::: RECORDED DATA

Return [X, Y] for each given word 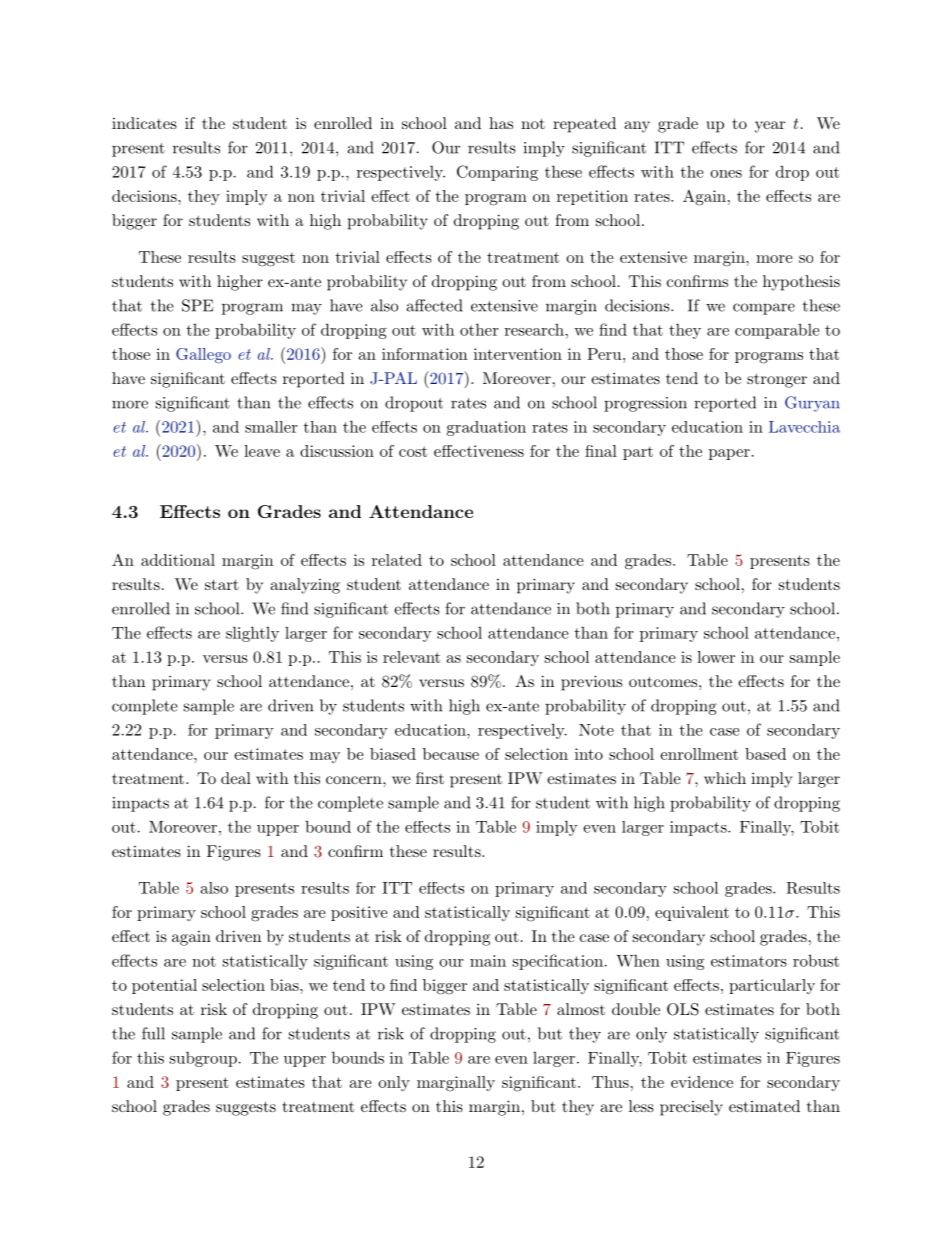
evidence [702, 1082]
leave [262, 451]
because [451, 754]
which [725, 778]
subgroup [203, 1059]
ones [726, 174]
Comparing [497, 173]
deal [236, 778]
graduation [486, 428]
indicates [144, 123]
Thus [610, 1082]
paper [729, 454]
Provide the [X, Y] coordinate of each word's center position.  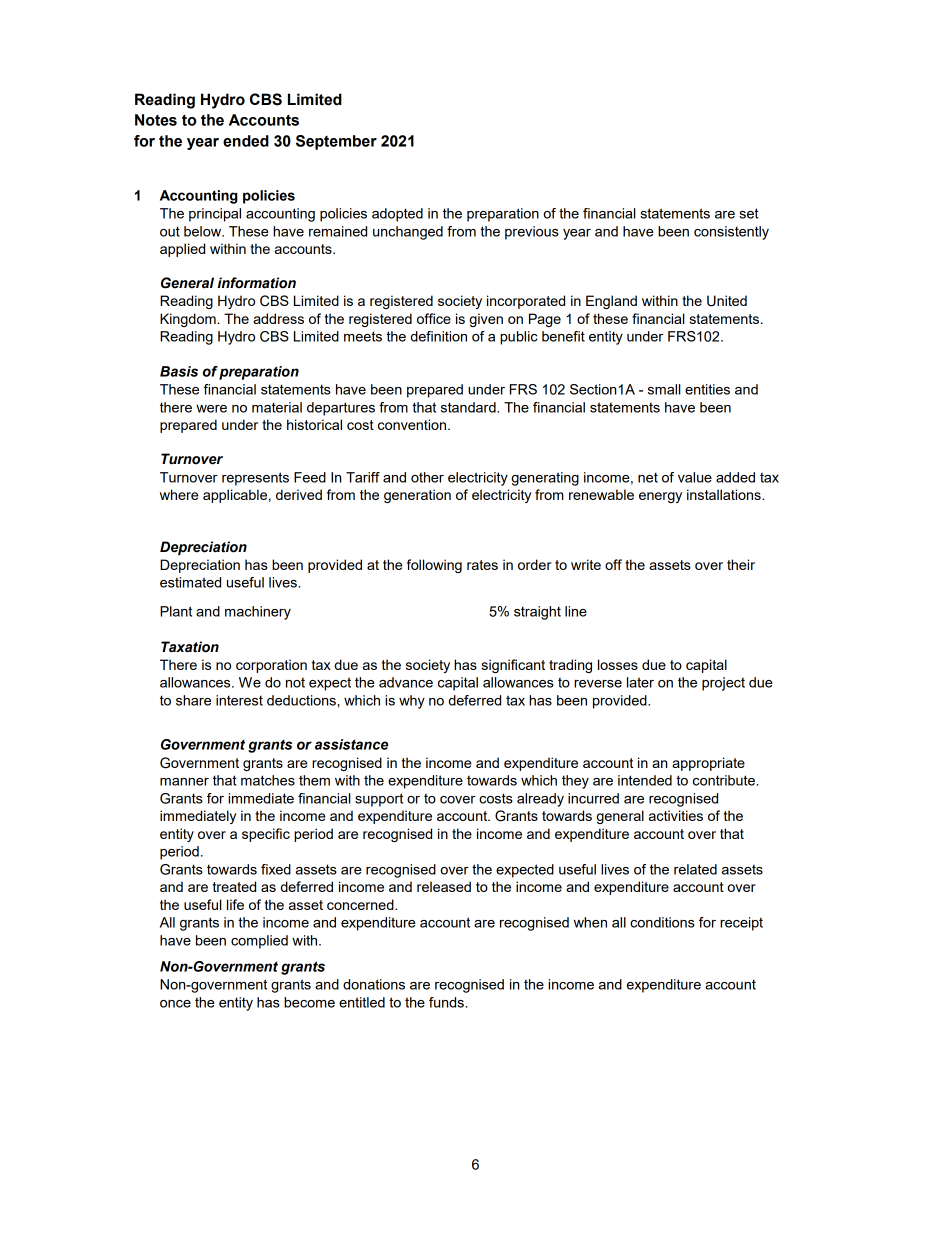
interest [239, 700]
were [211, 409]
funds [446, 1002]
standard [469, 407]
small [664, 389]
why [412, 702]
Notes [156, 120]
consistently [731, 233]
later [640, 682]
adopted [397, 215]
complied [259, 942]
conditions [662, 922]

::::::

Copy every row above, changing "coordinate" to "point" and keeping everything else the same. Omit the pictures.

Return [X, Y] for each given word 
evidence [702, 1082]
leave [262, 451]
because [451, 754]
which [725, 778]
subgroup [203, 1059]
ones [726, 174]
Comparing [497, 173]
deal [236, 778]
graduation [486, 428]
indicates [144, 123]
Thus [610, 1082]
paper [729, 454]
Provide the [X, Y] point of each word's center position.  
interest [239, 700]
were [211, 409]
funds [446, 1002]
standard [469, 407]
small [664, 389]
why [412, 702]
Notes [156, 120]
consistently [731, 233]
later [640, 682]
adopted [397, 215]
complied [259, 942]
conditions [662, 922]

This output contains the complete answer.